▶ [Prompt a] Retype the John Bankston exhibition review below in full, word for word.

▶ [Document text]
▶
John Bankston at Walter Maciel Gallery. Photo credit: Shana Nys Dambrot.
John Bankston: The Sky Above Us
Walter Maciel Gallery, Culver City
Through June 30
By Shana Nys Dambrot
The predicated, corollary, problem-solving relationship between line and color that unfolds across a pristine coloring book animates the paintings of John Bankston. It’s a stylistic and material process he sets up for himself, by first drawing directly on the canvas before reaching for his palette. But it’s also a dynamic amplified by qualities of image and content within the compositions themselves. A serial, if not linear, narrative with recurring characters and motifs gives his exhibitions the feeling of story; the charming eccentricities, economies of scale, wonderful costumes, props and settings suited to fairytale and folklore, and the consistency of the protagonist make it a storybook.
The somewhat schematic, stocky, and compressed way of depicting the universe of these paintings hearkens to aspects of Outsider and illustration-based artists. At the same time, Bankston not only employs this down-to-earth drawing style to portray fantastical scenes, but in bringing these to life makes use of sophisticated color-blocking, modelling and shading, and gestural texture. The result is that deconstructing the elements of the scene, the eye is offered a series of contained color fields. This is one signal that the artist is up to something more than a nostalgic stylistic citation. He creates pictorial space and dynamic surfaces that are more than just flat or uniform. As abstract passages, each shape gets more complex with deeper contemplation. This strategy moves the eye ,even as the images themselves move the mind, so that the whole alternates between archetype and anomaly.
◀
▶ [Prompt b] Please echo the stretch of the records from the line containing "You are a computer-use agent. This" through the end of the records, with both ends included, and leave the pictures out of your answer.

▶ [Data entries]
▶
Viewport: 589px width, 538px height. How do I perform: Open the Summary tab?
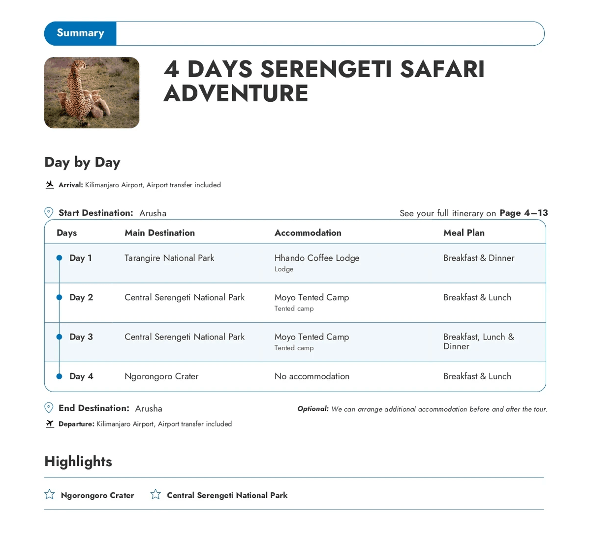click(80, 33)
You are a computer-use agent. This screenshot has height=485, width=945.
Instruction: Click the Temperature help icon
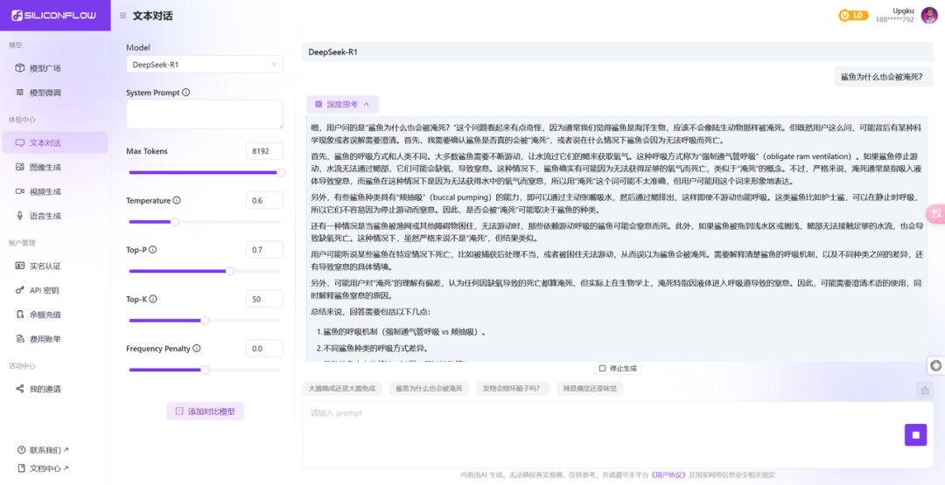[177, 200]
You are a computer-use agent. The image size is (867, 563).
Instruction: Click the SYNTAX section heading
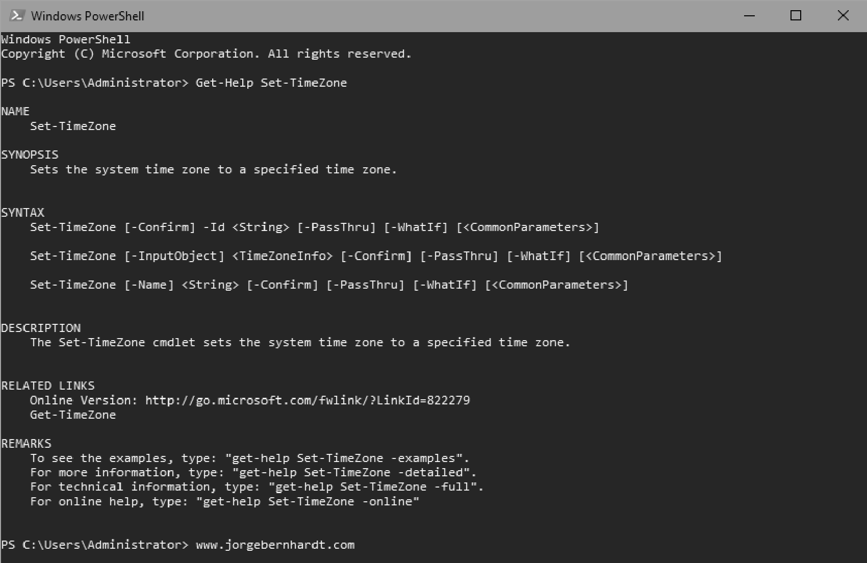(22, 212)
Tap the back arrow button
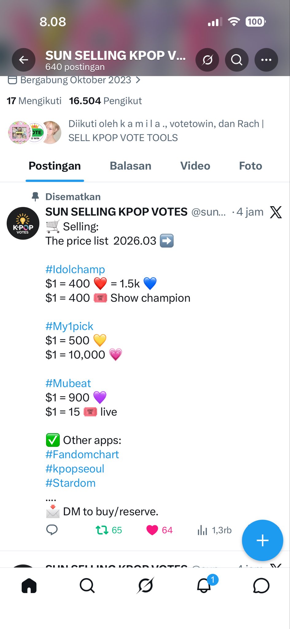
◀
▶ [Task answer a]
John Bankston at Walter Maciel Gallery. Photo credit: Shana Nys Dambrot.
John Bankston: The Sky Above Us
Walter Maciel Gallery, Culver City
Through June 30
By Shana Nys Dambrot
The predicated, corollary, problem-solving relationship between line and color that unfolds across a pristine coloring book animates the paintings of John Bankston. It’s a stylistic and material process he sets up for himself, by first drawing directly on the canvas before reaching for his palette. But it’s also a dynamic amplified by qualities of image and content within the compositions themselves. A serial, if not linear, narrative with recurring characters and motifs gives his exhibitions the feeling of story; the charming eccentricities, economies of scale, wonderful costumes, props and settings suited to fairytale and folklore, and the consistency of the protagonist make it a storybook.
The somewhat schematic, stocky, and compressed way of depicting the universe of these paintings hearkens to aspects of Outsider and illustration-based artists. At the same time, Bankston not only employs this down-to-earth drawing style to portray fantastical scenes, but in bringing these to life makes use of sophisticated color-blocking, modelling and shading, and gestural texture. The result is that deconstructing the elements of the scene, the eye is offered a series of contained color fields. This is one signal that the artist is up to something more than a nostalgic stylistic citation. He creates pictorial space and dynamic surfaces that are more than just flat or uniform. As abstract passages, each shape gets more complex with deeper contemplation. This strategy moves the eye ,even as the images themselves move the mind, so that the whole alternates between archetype and anomaly.

▶ [Task answer b]
You are a computer-use agent. This screenshot has height=485, width=945.
Instruction: Click the Temperature help icon
[177, 200]
You are a computer-use agent. The image size is (867, 563).
Instruction: Click the SYNTAX section heading
(22, 212)
Tap the back arrow button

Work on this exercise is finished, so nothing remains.